= Unit/Pitt Gallery =

Unit/Pitt Gallery is a gallery based in Vancouver, Canada. As an artist-run centre, their mission is to "empower collective, cumulative action through art, resistance, advocacy, and critical awareness-raising by supporting emerging artists and their diverse communities of practice."

== History ==
Unit/Pitt Gallery was previously named Helen Pitt Gallery. It was founded in 1975 by students of Vancouver School of Art. The gallery was named after a philanthropist who had established scholarship for students of the school The gallery's original location was 163 West Pender Street, which was across the street from the school. The gallery initially operated using funds from student membership fees raised by the student society.

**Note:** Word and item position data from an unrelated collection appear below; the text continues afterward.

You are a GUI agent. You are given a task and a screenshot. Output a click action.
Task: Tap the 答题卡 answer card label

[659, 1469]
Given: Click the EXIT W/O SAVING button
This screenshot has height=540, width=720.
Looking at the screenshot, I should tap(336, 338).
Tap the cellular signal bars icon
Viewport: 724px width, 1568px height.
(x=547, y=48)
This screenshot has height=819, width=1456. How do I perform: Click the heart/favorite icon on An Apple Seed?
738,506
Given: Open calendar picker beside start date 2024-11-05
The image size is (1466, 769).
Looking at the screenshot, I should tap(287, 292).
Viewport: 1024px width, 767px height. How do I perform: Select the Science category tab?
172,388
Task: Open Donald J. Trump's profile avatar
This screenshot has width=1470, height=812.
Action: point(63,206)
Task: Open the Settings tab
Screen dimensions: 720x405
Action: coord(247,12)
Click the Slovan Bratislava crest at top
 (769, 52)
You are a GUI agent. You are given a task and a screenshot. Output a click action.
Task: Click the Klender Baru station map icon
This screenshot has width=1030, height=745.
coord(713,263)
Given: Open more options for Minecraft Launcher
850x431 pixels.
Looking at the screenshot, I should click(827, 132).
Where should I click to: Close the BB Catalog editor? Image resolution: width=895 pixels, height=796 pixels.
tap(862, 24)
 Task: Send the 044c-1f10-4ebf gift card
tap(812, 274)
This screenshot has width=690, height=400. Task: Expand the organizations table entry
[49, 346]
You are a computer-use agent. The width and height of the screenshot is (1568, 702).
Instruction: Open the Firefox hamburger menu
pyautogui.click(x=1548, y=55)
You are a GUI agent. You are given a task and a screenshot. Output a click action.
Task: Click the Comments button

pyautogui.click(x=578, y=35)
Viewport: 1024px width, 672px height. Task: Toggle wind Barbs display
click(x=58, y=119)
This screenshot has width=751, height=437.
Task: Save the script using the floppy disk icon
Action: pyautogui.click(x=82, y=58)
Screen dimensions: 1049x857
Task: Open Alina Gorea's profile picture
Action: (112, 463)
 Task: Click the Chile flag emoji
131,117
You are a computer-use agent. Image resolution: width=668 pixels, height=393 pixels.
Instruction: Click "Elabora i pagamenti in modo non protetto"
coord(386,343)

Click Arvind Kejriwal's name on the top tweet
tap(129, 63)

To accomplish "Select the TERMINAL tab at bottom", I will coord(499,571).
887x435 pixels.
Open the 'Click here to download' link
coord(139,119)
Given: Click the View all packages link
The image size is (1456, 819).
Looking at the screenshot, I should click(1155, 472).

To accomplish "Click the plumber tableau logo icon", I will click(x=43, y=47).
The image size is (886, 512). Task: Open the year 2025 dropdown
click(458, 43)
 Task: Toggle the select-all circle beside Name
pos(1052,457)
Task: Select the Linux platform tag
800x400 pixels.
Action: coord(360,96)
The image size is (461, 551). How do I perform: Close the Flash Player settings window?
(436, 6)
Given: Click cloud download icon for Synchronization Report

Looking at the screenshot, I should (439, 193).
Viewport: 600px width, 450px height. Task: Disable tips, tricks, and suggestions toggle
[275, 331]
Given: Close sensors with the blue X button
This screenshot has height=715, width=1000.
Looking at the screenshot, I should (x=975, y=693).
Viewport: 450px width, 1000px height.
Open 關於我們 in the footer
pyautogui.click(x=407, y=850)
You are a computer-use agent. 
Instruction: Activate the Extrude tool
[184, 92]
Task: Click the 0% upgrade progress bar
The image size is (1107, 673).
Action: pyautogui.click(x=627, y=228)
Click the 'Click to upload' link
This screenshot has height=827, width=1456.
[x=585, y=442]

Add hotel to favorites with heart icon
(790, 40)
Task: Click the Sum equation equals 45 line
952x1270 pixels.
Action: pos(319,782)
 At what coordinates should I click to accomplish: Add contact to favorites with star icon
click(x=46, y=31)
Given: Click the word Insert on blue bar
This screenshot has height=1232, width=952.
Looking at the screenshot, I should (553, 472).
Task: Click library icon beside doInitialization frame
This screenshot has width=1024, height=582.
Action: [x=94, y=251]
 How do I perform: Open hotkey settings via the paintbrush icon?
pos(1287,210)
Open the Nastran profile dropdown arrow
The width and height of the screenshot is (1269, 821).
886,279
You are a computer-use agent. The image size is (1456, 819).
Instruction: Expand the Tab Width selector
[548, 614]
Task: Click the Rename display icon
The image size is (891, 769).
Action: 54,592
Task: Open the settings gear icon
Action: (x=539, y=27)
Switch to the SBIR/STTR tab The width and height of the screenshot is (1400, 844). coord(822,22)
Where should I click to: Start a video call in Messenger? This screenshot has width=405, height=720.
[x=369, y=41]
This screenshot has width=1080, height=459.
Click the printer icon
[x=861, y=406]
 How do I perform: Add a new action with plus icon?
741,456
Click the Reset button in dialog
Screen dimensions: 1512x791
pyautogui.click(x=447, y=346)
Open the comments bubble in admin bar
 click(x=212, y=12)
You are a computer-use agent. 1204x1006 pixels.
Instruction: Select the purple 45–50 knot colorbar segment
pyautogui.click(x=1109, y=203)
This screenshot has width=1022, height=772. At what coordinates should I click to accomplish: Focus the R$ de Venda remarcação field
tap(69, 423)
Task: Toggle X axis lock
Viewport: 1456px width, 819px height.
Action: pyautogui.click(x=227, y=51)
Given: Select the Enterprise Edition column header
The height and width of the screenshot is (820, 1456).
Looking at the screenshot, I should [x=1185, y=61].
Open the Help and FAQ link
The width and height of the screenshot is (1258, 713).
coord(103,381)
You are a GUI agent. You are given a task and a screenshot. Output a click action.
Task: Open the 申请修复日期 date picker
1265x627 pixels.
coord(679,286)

When Vancouver School of Art rebranded to become Emily Carr University and moved to Granville Island, the gallery became an independent entity. In 2023, Unit/Pitt gallery moved to their current location at 2954 West 4th Ave. The artist Dana Claxton have worked and curated a number of events and exhibitions at the gallery. Alison Bosley is the current Executive Director of the gallery.

== Programming ==
The mission of Unit/Pitt Gallery is to support emerging artists and the range of programming at the gallery over the years reflect this mission. The gallery exhibited the work of Share Coursaut in May 1978, who was a graduate of Vancouver School of Art. In March 1986, the artist Burrell Swartz exhibited his oil paintings at the gallery. On November 1983, the gallery held an exhibition titled "Sexuality and Seeing" curated by Gary Coward. On September 1989, the gallery re-enacted the courtroom of the Gitskan and Wet'suwet'en land title fight with the provincial and federal government in an exhibition titled "Courtroom 53: Gitskan and Wet'suwet'en Land Title Action".On October 1, 1992, Dana Claxton and Mike Macdonald curated an event called "First Ladies", which was a group exhibition of contemporary and traditional art by Indigenous women. Dana Claxton also curated an exhibition of Indigenous conceptual artists titled "Neo Nativist: A laboratory of Contemporary Native Artists" in October 1991. In May 1994, the gallery hosted jazz musicians, including New York quintet Lost Tribe as part of the Jazz festival. In August 2006, the cartoonist Amy Lockhart exhibited her work at the gallery. In 2007, the gallery became one of the hosts of LIVE Performance art Bienalle.